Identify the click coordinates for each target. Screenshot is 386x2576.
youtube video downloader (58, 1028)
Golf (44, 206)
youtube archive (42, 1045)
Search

▬▬▬▬▬▬▬▬▬▬

• ACTIVITY: Each entry should be reproduced in the output exactly.

• SOLVED PROBLEM:
Identify the click coordinates for each target. Screenshot is 386x2576.
youtube video downloader (58, 1028)
Golf (44, 206)
youtube archive (42, 1045)
Search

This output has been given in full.